Your assignment:
Copy exactly the lines of the material below that run from the one containing "IELTS-Writing-Task-1 (254, 2428)" through the one containing "NutraChamps (56, 2532)". Copy no other lines.

Provided records:
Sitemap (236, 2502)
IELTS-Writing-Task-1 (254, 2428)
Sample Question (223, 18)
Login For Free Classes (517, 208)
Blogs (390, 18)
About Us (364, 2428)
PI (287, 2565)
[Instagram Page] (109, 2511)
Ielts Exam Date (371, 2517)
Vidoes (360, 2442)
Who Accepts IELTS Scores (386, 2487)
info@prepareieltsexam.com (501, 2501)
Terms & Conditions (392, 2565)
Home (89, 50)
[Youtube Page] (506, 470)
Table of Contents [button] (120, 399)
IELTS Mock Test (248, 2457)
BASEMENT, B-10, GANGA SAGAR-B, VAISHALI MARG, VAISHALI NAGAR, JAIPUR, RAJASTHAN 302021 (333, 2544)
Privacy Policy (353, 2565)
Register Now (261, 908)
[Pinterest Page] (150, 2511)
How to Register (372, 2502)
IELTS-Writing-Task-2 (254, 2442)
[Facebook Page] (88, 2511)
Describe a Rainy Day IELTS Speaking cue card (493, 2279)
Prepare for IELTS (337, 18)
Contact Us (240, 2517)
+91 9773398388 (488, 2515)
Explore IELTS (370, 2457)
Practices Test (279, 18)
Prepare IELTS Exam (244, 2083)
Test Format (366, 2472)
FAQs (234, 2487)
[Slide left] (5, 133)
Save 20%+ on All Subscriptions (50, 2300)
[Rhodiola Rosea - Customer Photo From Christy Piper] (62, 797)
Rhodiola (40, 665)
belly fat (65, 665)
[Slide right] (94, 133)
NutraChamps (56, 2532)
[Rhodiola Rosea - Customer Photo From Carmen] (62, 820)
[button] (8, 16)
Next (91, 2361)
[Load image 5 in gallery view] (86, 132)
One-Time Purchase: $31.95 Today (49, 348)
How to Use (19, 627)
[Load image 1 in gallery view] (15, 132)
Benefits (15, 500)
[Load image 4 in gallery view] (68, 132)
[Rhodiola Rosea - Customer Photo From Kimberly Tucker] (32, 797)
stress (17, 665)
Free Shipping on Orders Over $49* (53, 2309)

Answer section:
IELTS-Writing-Task-1 (254, 2428)
Sample Question (223, 18)
Login For Free Classes (517, 208)
Blogs (390, 18)
About Us (364, 2428)
PI (287, 2565)
[Instagram Page] (109, 2511)
Ielts Exam Date (371, 2517)
Vidoes (360, 2442)
Who Accepts IELTS Scores (386, 2487)
info@prepareieltsexam.com (501, 2501)
Terms & Conditions (392, 2565)
Home (89, 50)
[Youtube Page] (506, 470)
Table of Contents [button] (120, 399)
IELTS Mock Test (248, 2457)
BASEMENT, B-10, GANGA SAGAR-B, VAISHALI MARG, VAISHALI NAGAR, JAIPUR, RAJASTHAN 302021 (333, 2544)
Privacy Policy (353, 2565)
Register Now (261, 908)
[Pinterest Page] (150, 2511)
How to Register (372, 2502)
IELTS-Writing-Task-2 (254, 2442)
[Facebook Page] (88, 2511)
Describe a Rainy Day IELTS Speaking cue card (493, 2279)
Prepare for IELTS (337, 18)
Contact Us (240, 2517)
+91 9773398388 (488, 2515)
Explore IELTS (370, 2457)
Practices Test (279, 18)
Prepare IELTS Exam (244, 2083)
Test Format (366, 2472)
FAQs (234, 2487)
[Slide left] (5, 133)
Save 20%+ on All Subscriptions (50, 2300)
[Rhodiola Rosea - Customer Photo From Christy Piper] (62, 797)
Rhodiola (40, 665)
belly fat (65, 665)
[Slide right] (94, 133)
NutraChamps (56, 2532)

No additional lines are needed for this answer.